Now he is extending that foothold to Delray Beach, where Double Knot is headed to Atlantic Avenue this spring in a project involving Philadelphia developers Ira Lubert and Dean Adler. For Schulson, Florida offers both opportunity and complexity: a market fueled by population growth, wealth migration, and constant activity, but with rhythms and tastes distinct from Philadelphia’s.

“There’s a lot of businesses moving down there, especially from New York — hedge funds, banks, institutions — and that’s been good,” said Schulson, who recently opened a Double Knot in Manhattan. “Now it’s cooled down from that, but it’s still a very busy market.”

Those differences show up most clearly on the plate, he said. In Philadelphia, diners may lean into richer and heavier dishes, especially in colder months. At the Miami Double Knot — down the block from Starr’s Pastis — the appetite is for lighter and fresher options, with Japanese dishes shaped in part by local Latin influences, including crudos, sashimis, tuna, and yellowtail.

That flexibility may help explain South Florida’s appeal. The concepts that seem to travel best are the ones that can adapt to climate, clientele, and setting without losing their identity.

The competition is keen, particularly in Palm Beach County, where Magrogan has Jupiter Grill, a modern steakhouse on the water. “There is always a new, very well-done, very shiny new restaurant,” he said. “There’s such a fever pace down here and a lot of favorable business conditions — but rent is not one of them.”

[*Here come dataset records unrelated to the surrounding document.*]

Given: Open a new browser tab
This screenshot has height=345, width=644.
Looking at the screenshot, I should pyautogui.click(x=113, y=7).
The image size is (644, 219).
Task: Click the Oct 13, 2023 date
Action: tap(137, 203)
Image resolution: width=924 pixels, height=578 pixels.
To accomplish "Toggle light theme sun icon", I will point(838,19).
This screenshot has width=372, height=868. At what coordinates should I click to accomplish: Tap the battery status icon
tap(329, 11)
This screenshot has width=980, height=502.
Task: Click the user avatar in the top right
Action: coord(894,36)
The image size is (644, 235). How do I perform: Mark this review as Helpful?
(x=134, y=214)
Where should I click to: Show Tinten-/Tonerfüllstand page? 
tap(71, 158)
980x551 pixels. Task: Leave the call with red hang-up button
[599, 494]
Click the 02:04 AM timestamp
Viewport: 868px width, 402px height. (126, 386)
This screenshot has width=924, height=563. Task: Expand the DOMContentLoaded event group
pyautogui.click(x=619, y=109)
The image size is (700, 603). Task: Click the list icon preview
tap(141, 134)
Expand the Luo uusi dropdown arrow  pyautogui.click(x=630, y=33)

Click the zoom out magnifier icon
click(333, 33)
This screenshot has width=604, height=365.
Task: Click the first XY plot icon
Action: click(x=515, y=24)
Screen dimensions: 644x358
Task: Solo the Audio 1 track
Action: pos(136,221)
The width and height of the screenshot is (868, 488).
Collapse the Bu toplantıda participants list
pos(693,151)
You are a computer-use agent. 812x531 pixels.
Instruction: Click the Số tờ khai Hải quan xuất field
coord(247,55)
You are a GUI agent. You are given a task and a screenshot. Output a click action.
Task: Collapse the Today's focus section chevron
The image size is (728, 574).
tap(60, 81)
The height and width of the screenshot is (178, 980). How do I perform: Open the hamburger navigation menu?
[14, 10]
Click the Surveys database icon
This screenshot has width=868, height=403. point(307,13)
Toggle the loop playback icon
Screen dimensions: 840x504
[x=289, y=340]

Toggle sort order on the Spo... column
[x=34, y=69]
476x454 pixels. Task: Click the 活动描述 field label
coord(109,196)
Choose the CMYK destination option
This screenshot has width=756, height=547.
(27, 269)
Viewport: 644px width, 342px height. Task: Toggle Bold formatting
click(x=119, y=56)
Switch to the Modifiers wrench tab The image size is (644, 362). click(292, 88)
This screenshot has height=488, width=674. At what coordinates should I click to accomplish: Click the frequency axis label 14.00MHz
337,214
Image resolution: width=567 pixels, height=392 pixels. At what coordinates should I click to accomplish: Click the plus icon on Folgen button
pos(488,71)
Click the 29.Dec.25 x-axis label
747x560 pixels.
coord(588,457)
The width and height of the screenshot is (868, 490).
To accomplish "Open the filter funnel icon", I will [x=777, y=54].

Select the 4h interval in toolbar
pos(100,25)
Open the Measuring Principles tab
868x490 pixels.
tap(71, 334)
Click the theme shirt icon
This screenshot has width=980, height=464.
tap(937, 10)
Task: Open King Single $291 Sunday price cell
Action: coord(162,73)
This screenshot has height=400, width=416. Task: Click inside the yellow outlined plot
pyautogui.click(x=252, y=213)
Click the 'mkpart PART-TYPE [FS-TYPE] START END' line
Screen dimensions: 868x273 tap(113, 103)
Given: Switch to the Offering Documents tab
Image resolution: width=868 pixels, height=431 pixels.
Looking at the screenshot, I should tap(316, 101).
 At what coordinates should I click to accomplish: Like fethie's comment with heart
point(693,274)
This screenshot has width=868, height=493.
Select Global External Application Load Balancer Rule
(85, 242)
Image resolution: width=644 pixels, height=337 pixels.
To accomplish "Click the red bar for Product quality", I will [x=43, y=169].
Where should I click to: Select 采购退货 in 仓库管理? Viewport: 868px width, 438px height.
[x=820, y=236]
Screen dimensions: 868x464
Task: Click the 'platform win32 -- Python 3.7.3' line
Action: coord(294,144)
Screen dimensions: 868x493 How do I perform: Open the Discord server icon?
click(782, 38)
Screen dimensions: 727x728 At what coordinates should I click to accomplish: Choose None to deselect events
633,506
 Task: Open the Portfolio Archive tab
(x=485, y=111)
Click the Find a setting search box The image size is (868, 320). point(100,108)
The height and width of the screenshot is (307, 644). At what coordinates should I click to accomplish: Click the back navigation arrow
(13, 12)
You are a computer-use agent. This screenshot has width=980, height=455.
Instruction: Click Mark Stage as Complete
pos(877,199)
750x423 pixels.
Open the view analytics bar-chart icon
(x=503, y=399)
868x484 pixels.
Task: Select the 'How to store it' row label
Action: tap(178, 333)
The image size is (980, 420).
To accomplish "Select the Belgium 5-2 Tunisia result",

The Philadelphia-to-Florida connection is not new. In 1993, Steve Martorano left Northeast Philadelphia, where he owned Steve’s Ristorante (later renamed Macaroni’s), to open Cafe Martorano in Fort Lauderdale. In 2008, Barry Gutin and Larry Cohen went to Orlando to open their third Cuba Libre, the restaurant and rum bar also in Old City and Atlantic City. Last year, the Pashalis family opened a Naples branch of Estia, their upmarket Greek restaurants in Center City, Radnor, and Marlton.

What feels different now is the concentration of activity and the prominence of the names involved in South Florida. These are not one-off experiments so much as deliberate plays by operators with strong hometown brands and ambitions beyond the region.

“People are happy there,” Starr said. “The palm trees, the beach — it just has a great energy.”